Après l’assaut de Saint-Denis, certaines familles attendent encore un logement: "C'est inadmissible"

Sur les 70 personnes privées de toit, un quart seulement a retrouvé un logement - JOEL SAGET / AFP
L'attente devient insupportable pour les habitants du 48 rue de la République. Deux mois après l'assaut mené par le Raid contre les terroristes dans un immeuble de Saint-Denis, les familles sont toujours en attente d'une solution pour être relogées. C'est pourquoi, ce mardi, ils manifesteront avec le DAL (Droit au logement) devant leur ancien immeuble. Plus précisément, sur les 70 personnes privées de toit, un quart seulement a retrouvé un logement.
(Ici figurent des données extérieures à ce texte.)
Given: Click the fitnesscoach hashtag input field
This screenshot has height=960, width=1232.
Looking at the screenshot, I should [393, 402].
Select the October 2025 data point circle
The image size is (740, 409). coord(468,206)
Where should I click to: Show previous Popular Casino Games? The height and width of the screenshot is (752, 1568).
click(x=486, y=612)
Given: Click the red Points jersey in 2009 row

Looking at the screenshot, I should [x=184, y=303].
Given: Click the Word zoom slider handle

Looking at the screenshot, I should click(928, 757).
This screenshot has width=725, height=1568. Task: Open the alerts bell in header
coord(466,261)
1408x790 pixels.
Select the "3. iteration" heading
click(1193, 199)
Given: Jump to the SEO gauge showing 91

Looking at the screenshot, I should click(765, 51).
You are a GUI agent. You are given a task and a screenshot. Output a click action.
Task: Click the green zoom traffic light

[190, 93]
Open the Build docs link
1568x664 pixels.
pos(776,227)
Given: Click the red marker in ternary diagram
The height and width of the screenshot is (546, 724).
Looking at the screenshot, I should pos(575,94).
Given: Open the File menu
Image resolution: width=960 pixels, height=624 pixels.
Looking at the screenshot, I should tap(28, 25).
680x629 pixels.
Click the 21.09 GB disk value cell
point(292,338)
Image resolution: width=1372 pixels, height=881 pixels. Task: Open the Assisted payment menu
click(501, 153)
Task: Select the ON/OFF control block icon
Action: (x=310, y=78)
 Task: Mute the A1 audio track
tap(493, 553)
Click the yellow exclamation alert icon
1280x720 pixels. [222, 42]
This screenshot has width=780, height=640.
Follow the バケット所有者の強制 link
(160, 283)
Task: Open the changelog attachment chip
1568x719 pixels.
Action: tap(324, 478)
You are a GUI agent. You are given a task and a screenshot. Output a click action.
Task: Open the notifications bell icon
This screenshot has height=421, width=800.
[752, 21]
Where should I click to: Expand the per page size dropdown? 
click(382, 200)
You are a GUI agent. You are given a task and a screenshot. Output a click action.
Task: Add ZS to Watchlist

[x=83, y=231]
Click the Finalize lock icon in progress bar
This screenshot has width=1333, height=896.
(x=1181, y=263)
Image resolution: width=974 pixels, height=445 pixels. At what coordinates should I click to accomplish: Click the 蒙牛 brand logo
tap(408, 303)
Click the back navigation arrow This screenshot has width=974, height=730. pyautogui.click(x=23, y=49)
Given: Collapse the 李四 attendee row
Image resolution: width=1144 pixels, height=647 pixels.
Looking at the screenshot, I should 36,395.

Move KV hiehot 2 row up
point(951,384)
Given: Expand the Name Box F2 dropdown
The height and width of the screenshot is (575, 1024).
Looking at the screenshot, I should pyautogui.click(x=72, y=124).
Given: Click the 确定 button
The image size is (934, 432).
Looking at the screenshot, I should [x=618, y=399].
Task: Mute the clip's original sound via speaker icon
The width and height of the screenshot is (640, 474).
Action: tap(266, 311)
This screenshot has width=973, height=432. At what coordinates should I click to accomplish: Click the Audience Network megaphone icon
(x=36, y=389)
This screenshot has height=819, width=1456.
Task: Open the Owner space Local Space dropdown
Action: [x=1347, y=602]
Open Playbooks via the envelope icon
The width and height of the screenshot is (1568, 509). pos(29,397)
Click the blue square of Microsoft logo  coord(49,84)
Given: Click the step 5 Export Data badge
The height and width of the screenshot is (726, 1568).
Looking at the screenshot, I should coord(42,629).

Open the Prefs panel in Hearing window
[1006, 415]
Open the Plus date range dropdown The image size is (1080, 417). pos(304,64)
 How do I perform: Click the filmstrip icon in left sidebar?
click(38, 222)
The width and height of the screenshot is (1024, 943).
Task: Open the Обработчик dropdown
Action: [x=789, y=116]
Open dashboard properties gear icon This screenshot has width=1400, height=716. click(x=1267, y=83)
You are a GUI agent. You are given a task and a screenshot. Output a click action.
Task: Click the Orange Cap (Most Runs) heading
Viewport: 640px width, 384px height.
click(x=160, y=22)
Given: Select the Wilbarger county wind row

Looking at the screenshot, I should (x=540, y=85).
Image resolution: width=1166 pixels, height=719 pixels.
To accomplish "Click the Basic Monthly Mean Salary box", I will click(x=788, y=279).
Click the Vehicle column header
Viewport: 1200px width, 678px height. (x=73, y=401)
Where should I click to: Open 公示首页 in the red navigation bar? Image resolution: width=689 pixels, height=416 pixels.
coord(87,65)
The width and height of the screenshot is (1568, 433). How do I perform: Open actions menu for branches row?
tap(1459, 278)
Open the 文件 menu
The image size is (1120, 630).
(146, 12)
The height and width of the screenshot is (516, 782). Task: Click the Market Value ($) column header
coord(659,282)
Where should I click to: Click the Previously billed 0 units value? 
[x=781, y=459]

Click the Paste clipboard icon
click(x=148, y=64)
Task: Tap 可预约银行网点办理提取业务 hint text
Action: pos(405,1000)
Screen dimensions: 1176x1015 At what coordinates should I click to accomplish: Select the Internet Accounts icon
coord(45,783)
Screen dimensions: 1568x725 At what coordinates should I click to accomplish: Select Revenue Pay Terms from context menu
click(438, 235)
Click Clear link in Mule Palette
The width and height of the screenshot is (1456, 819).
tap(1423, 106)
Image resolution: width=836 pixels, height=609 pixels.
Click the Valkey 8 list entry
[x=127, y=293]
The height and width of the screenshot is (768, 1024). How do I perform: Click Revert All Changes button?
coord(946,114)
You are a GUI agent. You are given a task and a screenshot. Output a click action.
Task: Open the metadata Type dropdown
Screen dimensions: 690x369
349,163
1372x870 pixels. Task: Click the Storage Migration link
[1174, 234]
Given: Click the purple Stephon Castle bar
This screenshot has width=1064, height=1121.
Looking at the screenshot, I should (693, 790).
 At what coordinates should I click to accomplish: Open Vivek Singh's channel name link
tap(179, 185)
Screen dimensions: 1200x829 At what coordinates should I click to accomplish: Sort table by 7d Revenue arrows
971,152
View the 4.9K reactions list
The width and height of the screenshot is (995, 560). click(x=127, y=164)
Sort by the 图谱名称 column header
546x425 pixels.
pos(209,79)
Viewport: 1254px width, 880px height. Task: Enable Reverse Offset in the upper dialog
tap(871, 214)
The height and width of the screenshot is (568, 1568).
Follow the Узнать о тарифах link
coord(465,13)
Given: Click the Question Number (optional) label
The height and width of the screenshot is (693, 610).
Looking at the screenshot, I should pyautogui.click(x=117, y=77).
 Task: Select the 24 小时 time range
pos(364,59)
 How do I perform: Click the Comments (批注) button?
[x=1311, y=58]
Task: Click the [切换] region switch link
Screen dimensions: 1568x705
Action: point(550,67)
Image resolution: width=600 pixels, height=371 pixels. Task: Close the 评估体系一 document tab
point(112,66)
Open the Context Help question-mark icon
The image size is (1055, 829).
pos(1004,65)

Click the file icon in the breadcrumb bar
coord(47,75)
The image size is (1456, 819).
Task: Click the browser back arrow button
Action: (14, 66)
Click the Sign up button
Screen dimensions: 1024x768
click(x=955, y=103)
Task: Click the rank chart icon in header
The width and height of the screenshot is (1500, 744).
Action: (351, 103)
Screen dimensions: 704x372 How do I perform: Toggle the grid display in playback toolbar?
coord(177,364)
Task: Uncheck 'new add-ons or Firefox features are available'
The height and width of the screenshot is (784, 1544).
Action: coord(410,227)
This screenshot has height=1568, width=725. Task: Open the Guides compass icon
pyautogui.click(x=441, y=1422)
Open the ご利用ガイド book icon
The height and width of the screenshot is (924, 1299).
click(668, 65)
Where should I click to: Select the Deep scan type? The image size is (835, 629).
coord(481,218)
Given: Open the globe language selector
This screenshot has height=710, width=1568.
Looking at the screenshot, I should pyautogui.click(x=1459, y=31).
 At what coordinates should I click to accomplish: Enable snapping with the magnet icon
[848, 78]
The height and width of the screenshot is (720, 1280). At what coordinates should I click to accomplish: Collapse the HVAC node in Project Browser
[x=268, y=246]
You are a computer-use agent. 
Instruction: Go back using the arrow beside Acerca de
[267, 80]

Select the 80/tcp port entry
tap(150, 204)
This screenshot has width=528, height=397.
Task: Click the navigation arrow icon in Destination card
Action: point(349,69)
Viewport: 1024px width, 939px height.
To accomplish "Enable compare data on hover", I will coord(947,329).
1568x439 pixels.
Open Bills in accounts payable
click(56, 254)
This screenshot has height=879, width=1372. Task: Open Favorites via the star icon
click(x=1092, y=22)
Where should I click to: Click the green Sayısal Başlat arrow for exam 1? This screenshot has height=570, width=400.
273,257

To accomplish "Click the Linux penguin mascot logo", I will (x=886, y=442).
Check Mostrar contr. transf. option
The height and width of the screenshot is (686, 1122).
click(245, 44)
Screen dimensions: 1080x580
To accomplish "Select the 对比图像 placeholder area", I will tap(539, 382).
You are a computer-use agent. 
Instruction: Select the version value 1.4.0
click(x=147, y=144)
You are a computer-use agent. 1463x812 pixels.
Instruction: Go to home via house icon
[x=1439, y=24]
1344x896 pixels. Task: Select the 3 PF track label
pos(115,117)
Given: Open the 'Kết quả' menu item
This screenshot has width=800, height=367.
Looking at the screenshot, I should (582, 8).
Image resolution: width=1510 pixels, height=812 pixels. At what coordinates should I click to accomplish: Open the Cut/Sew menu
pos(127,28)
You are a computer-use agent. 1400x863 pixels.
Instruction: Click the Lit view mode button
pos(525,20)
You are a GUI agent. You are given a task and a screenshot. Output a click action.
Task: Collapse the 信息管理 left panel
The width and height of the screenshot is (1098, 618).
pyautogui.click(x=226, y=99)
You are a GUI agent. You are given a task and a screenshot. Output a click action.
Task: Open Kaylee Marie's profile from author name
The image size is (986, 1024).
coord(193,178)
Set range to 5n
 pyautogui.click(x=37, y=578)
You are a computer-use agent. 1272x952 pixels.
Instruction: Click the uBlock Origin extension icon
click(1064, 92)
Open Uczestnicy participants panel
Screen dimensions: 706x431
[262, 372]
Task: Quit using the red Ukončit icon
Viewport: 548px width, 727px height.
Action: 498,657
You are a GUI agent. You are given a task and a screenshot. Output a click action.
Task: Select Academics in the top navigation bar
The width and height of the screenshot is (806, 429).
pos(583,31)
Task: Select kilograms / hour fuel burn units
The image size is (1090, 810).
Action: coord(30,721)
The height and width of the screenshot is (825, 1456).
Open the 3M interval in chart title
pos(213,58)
Sur les 29 familles, 14 sont en cours de relogement définitif et 15 familles sont encore sans aucune proposition.
Après avoir été hébergées en urgence dans un gymnase, elles vivent aujourd'hui dans des chambres d'hôtel ou des résidences sociales, sans avoir pu récupérer leurs affaires. Parmi ces familles, Maria, 4 ans, et son père Abdel rencontrés par RMC. Aujourd'hui, deux mois jour pour jour après l'assaut du Raid, la situation est devenue bien trop compliquée à vivre. "On a seulement un frigo, une plaque de cuisson, un peu de vaisselle, des lits en ferraille… Cela fait un peu hôpital, voire prison. Ce n'est pas très chaleureux", déplore Abdel.
"Encore un jour comme deux mois"
Et d'ajouter: "Il y a beaucoup de cafards donc c'est gênant avec ma fille pour des questions évidentes d'hygiène". Autre détail mais non des moindres, les murs restent blancs car Abdel n'ose même pas les décorer. "On ne sait pas combien de temps on va rester donc on ne s'approprie pas les lieux, justifie-t-il. On peut rester encore un jour comme deux mois…" Avec ce logement excentré, le quotidien est donc devenu très compliqué. "Par exemple, je ne peux pas recevoir de courrier car je n'ai pas de boîte aux lettres. Je fais donc la queue à la mairie avec les SDF".
Pourtant les politiques s'étaient engagés à leur trouver de vrais logements avant Noël. Or depuis le 18 novembre, Abdel assure n'avoir eu aucune nouvelle de l'Etat. Il se sent donc oublié. "Les conditions dans lesquelles tout cela se passe sont inadmissibles. Ce qu'on a vécu est extrêmement difficile et l'attente est tout aussi dure. Nous n'avons aucun rendez-vous avec le service logement, aucune visite d'un ministre alors qu'on aimerait bien les voir. Symboliquement c'est très important pour nous". Pour l'heure donc les solutions de relogement tardent à venir. En cause: un bras de fer qui dure entre la mairie et la préfecture de Seine-Saint-Denis. Les logements sociaux disponibles sont rares et les deux institutions peinent à travailler ensemble.
"Que l'Etat tienne ses promesses"
"Quand on a 39 familles dans une situation d'extrême urgence liée à des faits de terrorisme, c'est évident que l'on ne peut pas demander à la ville de se débrouiller toute seule, estime Philippe Caro, adjoint au logement à la mairie de Saint-Denis. Il faut que la préfecture de Seine-Saint-Denis tienne les engagements pris par la ministre du Logement. Il faut donc que l'Etat mobilise les réservations qu'il a chez les bailleurs pour permettre le relogement de ces familles".
C'est pourquoi, Ahoua N'Goran, qui habitait lui aussi au 48 rue de la République, a créé une association pour que tous les habitants soient relogés et indemnisées. "Nous demandons que l'Etat tienne ses promesses à savoir reloger de façon durable tous les habitants de l'immeuble et reconnaître notre statut de victimes. Ce qui n'est pas le cas". Pour Philippe Caro, "nous sommes en état d'urgence, il faudrait aussi que ce soit l'état d'urgence sociale pour ces familles-là".